Porch is a website that connects homeowners with local home improvement contractors. The site  features advice articles, cost guides and online booking for over 160 common home improvement, maintenance, and repair projects.

History
Porch was founded in September 2012 after co-founder Matt Ehrlichman noticed that there was no organized website to find the best home improvement professionals as he was building his home.

Porch was launched as an online home improvement network connecting homeowners with qualified professionals. 

Current listings are in excess of 300,000 active professionals across the U.S. Porch partners with large retailers like Lowe's, Wayfair, and Pottery Barn to provide home services fulfillment for their customers. Porch also offers  direct-to-consumer access to more than 160 different home services offerings through Porch.com associates.

Focused on assisting customers at every stage of the “home journey” – including moving in, installations, assembly, repairs and ongoing maintenance – the company facilitated over 2 million home-related projects in 2017 generating almost $1 billion in revenue for small business owners and sole proprietors in specialty service areas such as plumbing, roofing, electrical work carpentry, and more.

Funding
In June 2013 Porch announced a $6.25 million seed round, including investments from Ron Conway of SV Angel, Javier Olivan, and Jeffrey Skoll.

◆ Data block ◆
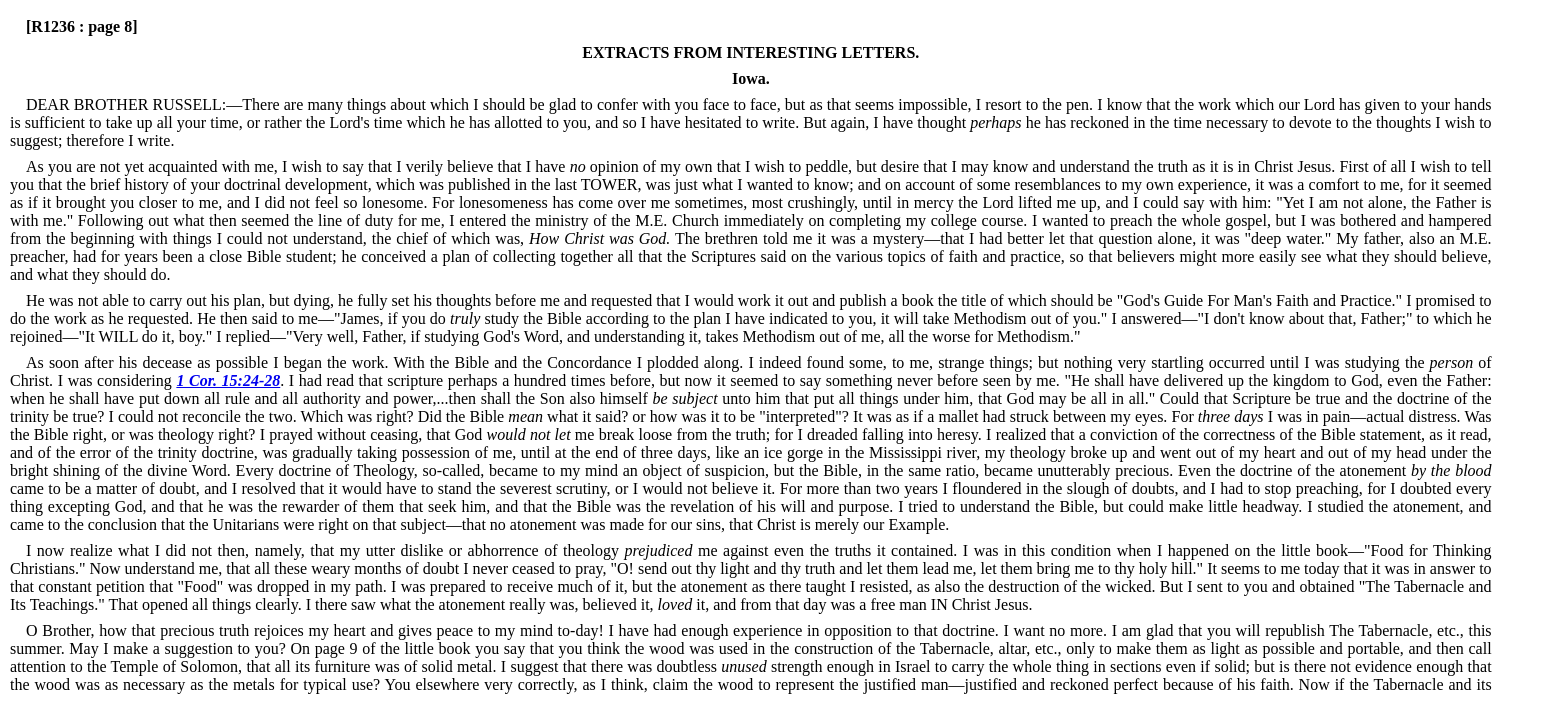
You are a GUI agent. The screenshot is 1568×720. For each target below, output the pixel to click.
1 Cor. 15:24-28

◆ Tasks for this exercise ◆
1. Translate this sentence from the Porch article into Spanish: "Porch was launched as an online home improvement network connecting homeowners with qualified professionals."
2. Rewrite the Porch article starting with "Focused on assisting" and going on through "and Jeffrey Skoll.", substituting "funding round" for "seed round".

◆ Task-by-task answers ◆
1. Porch se lanzó como una red en línea de mejoras para el hogar que conecta a los propietarios de viviendas con profesionales calificados.

2.
Focused on assisting customers at every stage of the “home journey” – including moving in, installations, assembly, repairs and ongoing maintenance – the company facilitated over 2 million home-related projects in 2017 generating almost $1 billion in revenue for small business owners and sole proprietors in specialty service areas such as plumbing, roofing, electrical work carpentry, and more.

Funding
In June 2013 Porch announced a $6.25 million funding round, including investments from Ron Conway of SV Angel, Javier Olivan, and Jeffrey Skoll.